Red Meat and Heart Disease
Several observational studies have connected eating red meat to an increased risk of death, notably from heart disease.
A study of 43,272 men discovered that consuming more red meat—both processed and unprocessed—was related with an increased risk of heart disease.
However, the same study found that replacing red meat with plant-based proteins such as legumes, nuts, or soy could reduce this risk.
Processed Meat
According to research, the risk varies depending on whether the meat is processed or not.
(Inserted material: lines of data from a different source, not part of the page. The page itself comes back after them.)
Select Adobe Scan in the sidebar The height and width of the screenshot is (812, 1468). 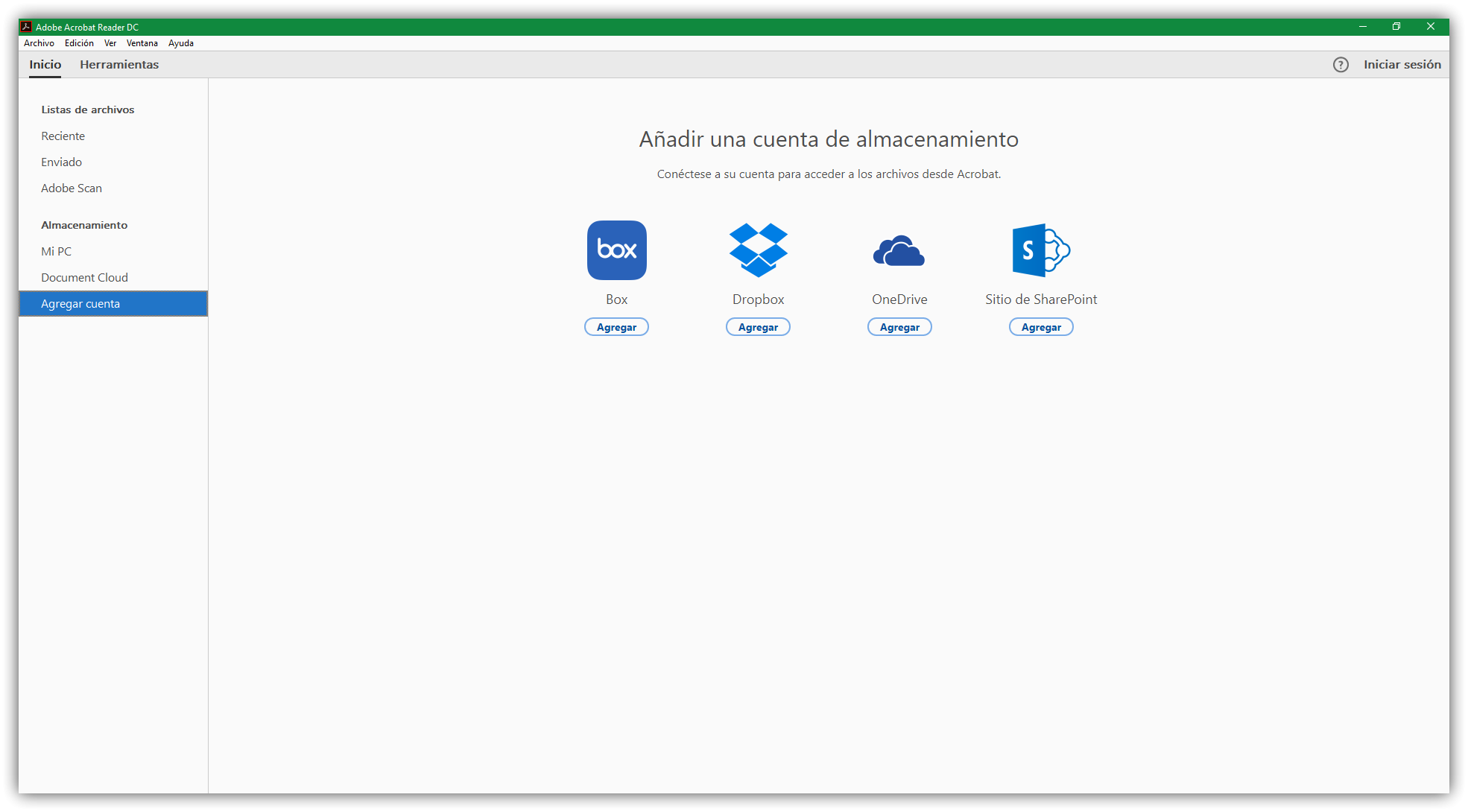[x=71, y=188]
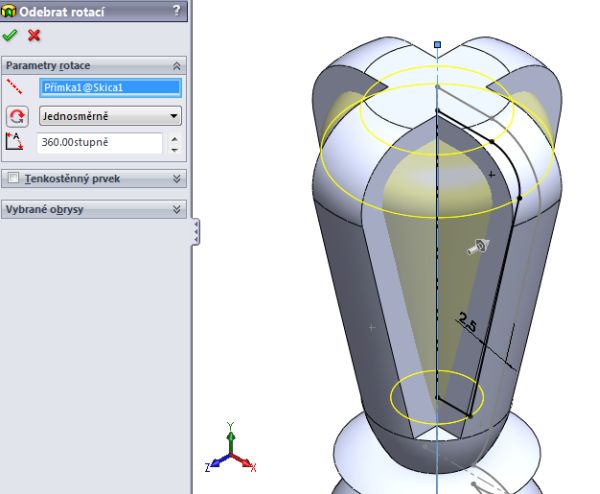Collapse the Parametry rotace section
The width and height of the screenshot is (600, 494).
tap(177, 65)
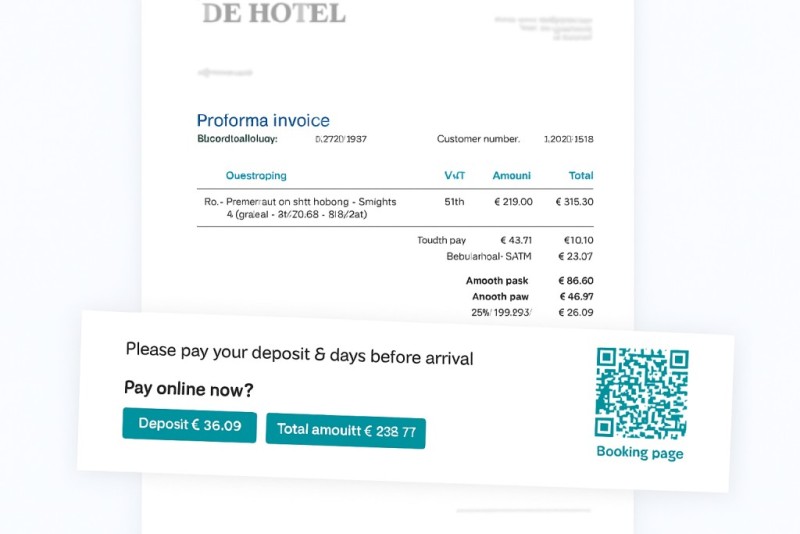Image resolution: width=800 pixels, height=534 pixels.
Task: Click the Total column header
Action: (581, 176)
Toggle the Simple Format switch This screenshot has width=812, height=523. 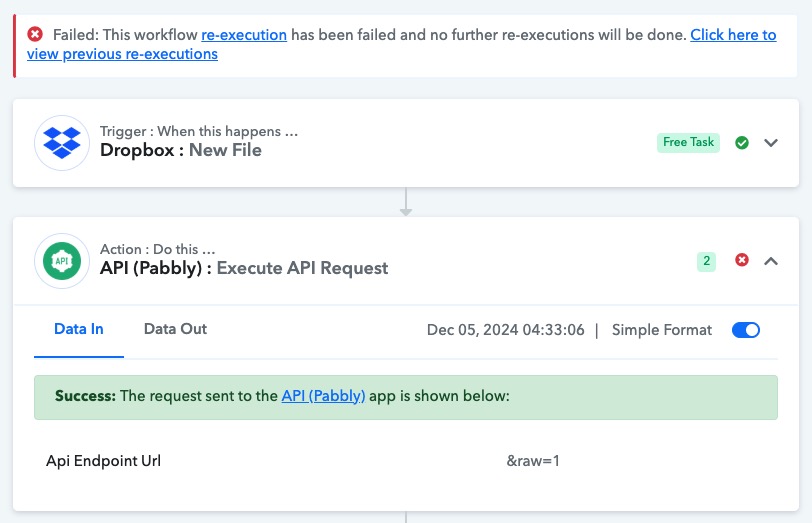pos(746,330)
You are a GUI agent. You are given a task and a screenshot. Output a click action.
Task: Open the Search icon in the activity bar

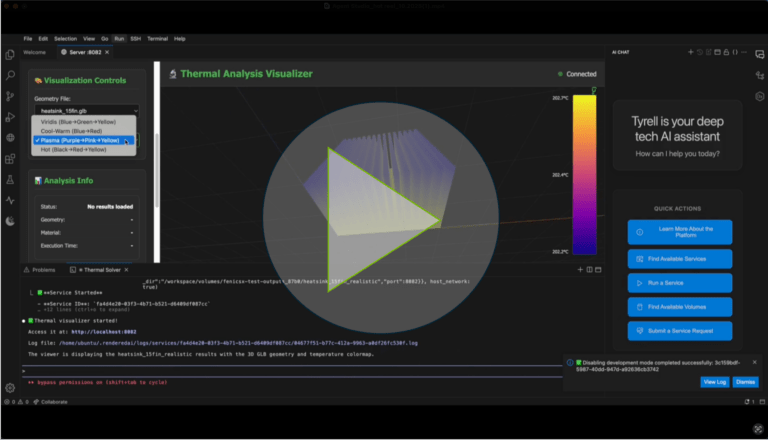pos(10,75)
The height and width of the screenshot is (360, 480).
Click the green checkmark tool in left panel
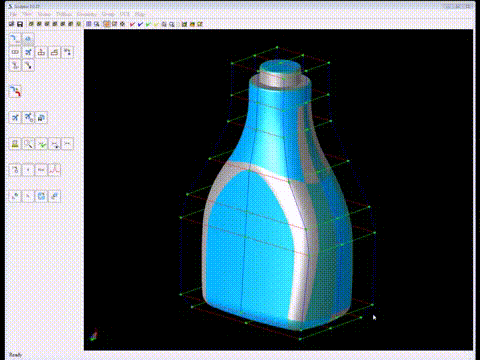point(41,144)
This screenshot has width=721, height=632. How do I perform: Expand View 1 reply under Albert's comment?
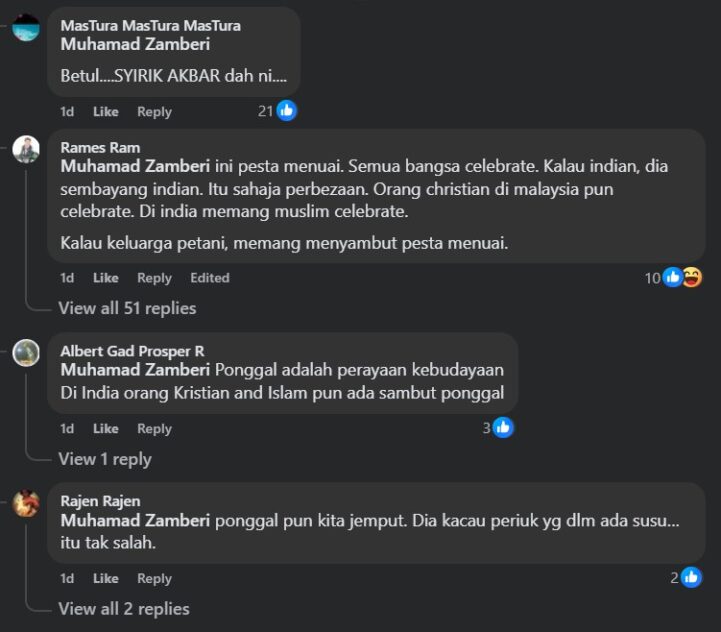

A comprehensive research of 134,297 participants found that eating at least 5.3 oz (150 g) of processed beef per week significantly elevated the risk of death and heart disease.
Processed meats frequently include high quantities of salt, and an excessive sodium consumption has been related to high blood pressure, a key risk factor for cardiovascular disease.
Unprocessed Meat
In contrast, the same study revealed no significant association between unprocessed red meat consumption—even at 8.8 oz. (250 g) or more per week—and heart disease risk.
Another evaluation of controlled trials found that eating at least half a portion (1.25 oz. or 35.4 g) of unprocessed red meat per day had no harmful influence on heart disease risk factors such as blood pressure or cholesterol.
Randomised controlled trials, which are more reliable than observational studies, tend to back up these findings.
Conclusion
Both processed and unprocessed red meats have significant levels of saturated fat, which can raise LDL (bad) cholesterol and increase the risk of heart disease.
As a result, the American Heart Association (AHA) recommends limiting saturated fat intake to less than 6% of daily calories, choosing lean cuts of meat, and avoiding processed meats.